0.5.0 - Slurm config arrays, multi-node, CLI improvements
This release includes breaking changes to how jobs and experiments are associated. Further, a lot of convenience commands have been added.
New Experiment - Slurm Job Association
Previously, each experiment was directly associated with a specific job (by default, 1:1 or 1:n if experiments_per_job: n
). This was possible as each seml config may only contain a single slurm config. Now, the slurm
block accepts an array of slurm configs. This change implies that at submission time, the experiment is unaware of which Slurm job may execute it. Each slurm job then greedily pulls the experiments. This allows the following configuration to better utilize larger GPUs:
slurm:
- experiments_per_job: 1
sbatch_options:
gres: gpu:1
partition: gpu_gtx1080
- experiments_per_job: 8
sbatch_options:
gres: gpu:1
partition: gpu_a100
This will now spawn two job arrays, one on the gtx1080 partition and one on the gpu_a100 partition, which both greedily pull jobs to be executed.
Breaking Changes
The document layout for an experiment in the MongoDB has been altered! Old collections will be automatically migrated to the new format but there is no going back! Make sure to call seml --migration-backup <col>
if you want seml to first create a backup.
- The document layout for the MongoDB has been altered. Automatic migration is added, though we urge users to be careful!
- When running with multiple experiments per job, each job now gets its own log file.
- This is likely the last release supporting Python 3.8 and Python 3.9
Features
- seml now supports multi-process jobs (and multi-node jobs) (#135)
- seml now supports multiple slurm configurations (#137)
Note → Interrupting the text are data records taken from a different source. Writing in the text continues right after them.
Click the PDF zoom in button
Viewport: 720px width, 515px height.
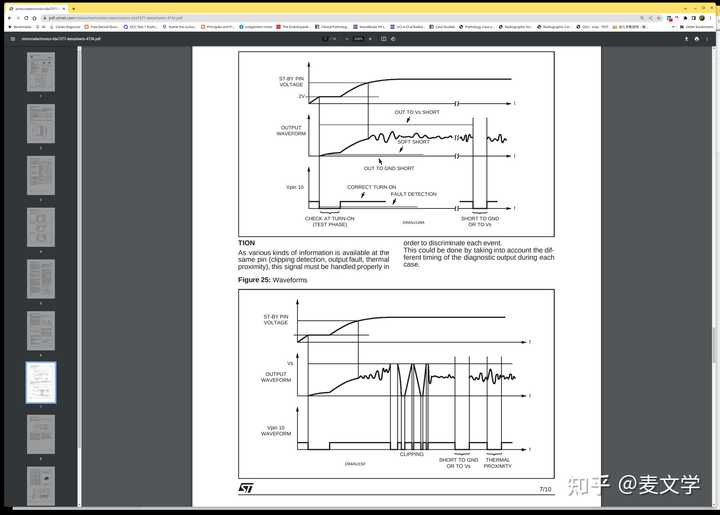tap(370, 39)
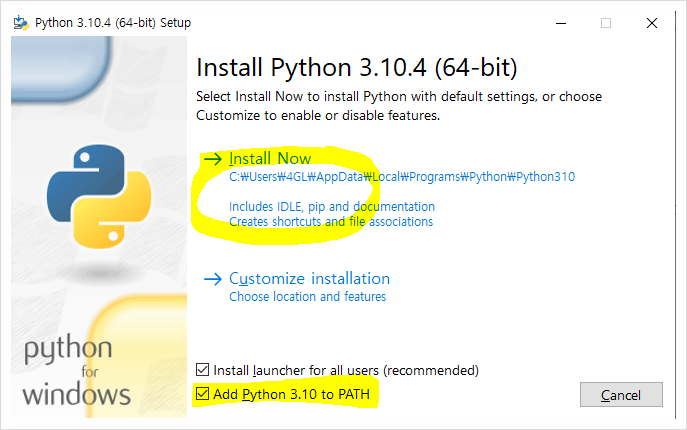
Task: Click the disabled maximize window icon
Action: tap(606, 23)
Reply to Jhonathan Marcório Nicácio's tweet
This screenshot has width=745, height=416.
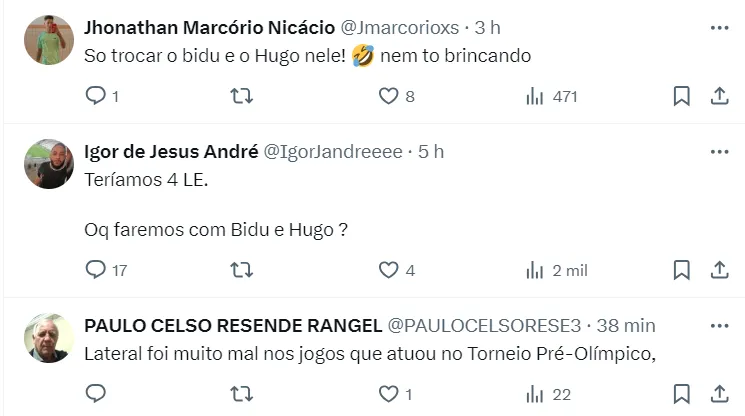coord(97,96)
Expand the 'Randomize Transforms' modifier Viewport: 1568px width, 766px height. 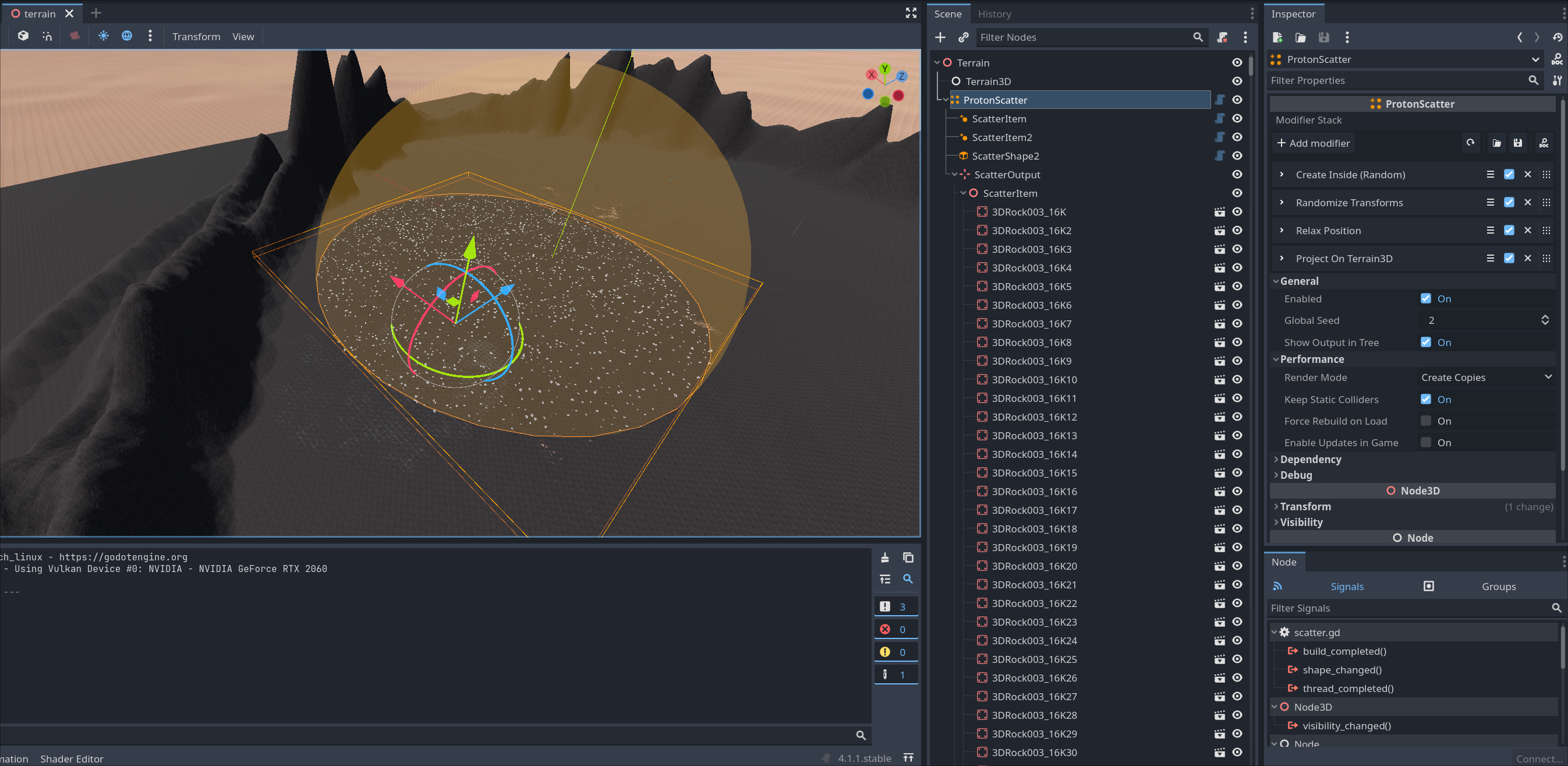(x=1283, y=202)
- The collection cache for autocompletion is automatically refreshed when calling
add
,delete
ordrop
. - We now support src-layouts by converting them to a flat-layout at runtime.
- Added
seml <col> restore-sources <path>
to restore source files form the MongoDB. - Added
seml <col> hold
andseml <col> release
to hold and release slurm jobs. - Added
seml <col> print-experiment
to retrieve experiment documents from the database. - Added
seml queue
to print the collection of slurm jobs (only works for jobs submitted with this version or newer) - For debugging, seml now supports clickable vscode links (#133)
- Experiment names may now contain
/
to create log directories. - Cancel experiments by default when deleting them.
- Seml also suggests commands that do not need a collection like
drop
,queue
orlist
in autocompletion. - The CLI has been organized into groups.
- Autocompletion got faster.
Development
- Updated CI to use pre-commit and
uv
instead ofpip
. - The repo has been restructured.
Fixes
- SSH connections are now handled in a separate process that tracks its health.
- Fixed multi-user SSH port forwarding.
- When encountering non-unicode symbols in reading the file output, we replace them with the Unicode replacement character.